With that big a signal and the fact that it was stereo FM WACKY 102 had a lot going for it. AM was a dying breed, and in 1976 no one else was playing top 40 music in the area on FM. The automated WACKY 102 had done well but with the addition of personalities and some tweaking of the format, we were poised to do very well indeed.
My first task was to assemble a staff. I raided WHYN for Johnny Micheals, a very tight top 40 jock who used a stop watch to talk up his intros. Neil Young (the “real” Neil) came from WHUC along with Jared Wilits (Superjock)-WHUC was near Hudson, New York, and was where Eric Elemendorf (Rick Kelly) had originally come from. Rick had worked for me at WCFR and joined the team. Ken Barlow, who later became a Radio Group owner did nights. And Jim Kaye (The Big Tuna) did overnights.

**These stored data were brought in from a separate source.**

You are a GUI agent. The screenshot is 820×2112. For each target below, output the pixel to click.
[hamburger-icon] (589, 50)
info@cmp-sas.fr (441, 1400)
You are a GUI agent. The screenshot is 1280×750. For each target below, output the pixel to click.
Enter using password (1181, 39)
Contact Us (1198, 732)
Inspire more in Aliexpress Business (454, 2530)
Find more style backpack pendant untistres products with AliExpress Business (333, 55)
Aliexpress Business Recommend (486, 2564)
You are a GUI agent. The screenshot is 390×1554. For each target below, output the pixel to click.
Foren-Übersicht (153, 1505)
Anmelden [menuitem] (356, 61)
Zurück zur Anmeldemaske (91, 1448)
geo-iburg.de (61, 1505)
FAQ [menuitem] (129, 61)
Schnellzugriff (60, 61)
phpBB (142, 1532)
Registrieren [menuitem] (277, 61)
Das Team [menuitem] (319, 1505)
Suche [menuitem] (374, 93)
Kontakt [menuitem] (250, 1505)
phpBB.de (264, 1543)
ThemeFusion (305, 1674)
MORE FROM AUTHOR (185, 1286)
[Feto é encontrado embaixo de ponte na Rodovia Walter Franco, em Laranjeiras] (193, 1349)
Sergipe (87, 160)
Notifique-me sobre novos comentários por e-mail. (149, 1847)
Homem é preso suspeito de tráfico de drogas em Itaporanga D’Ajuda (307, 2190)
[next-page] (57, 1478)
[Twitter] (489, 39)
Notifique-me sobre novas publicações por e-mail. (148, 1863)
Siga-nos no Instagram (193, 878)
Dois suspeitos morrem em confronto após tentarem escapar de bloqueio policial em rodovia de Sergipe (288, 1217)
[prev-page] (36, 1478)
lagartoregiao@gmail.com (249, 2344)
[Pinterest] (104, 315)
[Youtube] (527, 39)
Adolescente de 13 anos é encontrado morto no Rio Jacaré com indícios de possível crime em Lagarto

Then I built the control room. Ken Jones (R.I.P.) was the engineer and was the best at it that I ever knew. He was able to do anything I asked for and did it with the skinflint budget that Don and Mick gave him. We found a sliding pot board, bought two triple-decker ITC cart machines that could trip each other in a sort of crude automation (We called it “minimation”) and I had the entire control room, floor to ceiling done in a reddish shag.
Look close by Jay Christopher’s head and you can see the light bar. Huge colored lights that served as warnings-for the hot line, the WTYM automation going down and end of WACKY Carts. We put secondary tones (inaudible, although I could hear them)30 seconds before songs end then flashed them at the end. Many is the time they woke me up!
WACKY 102 was a great time in my life and will take up quite a few more chapters.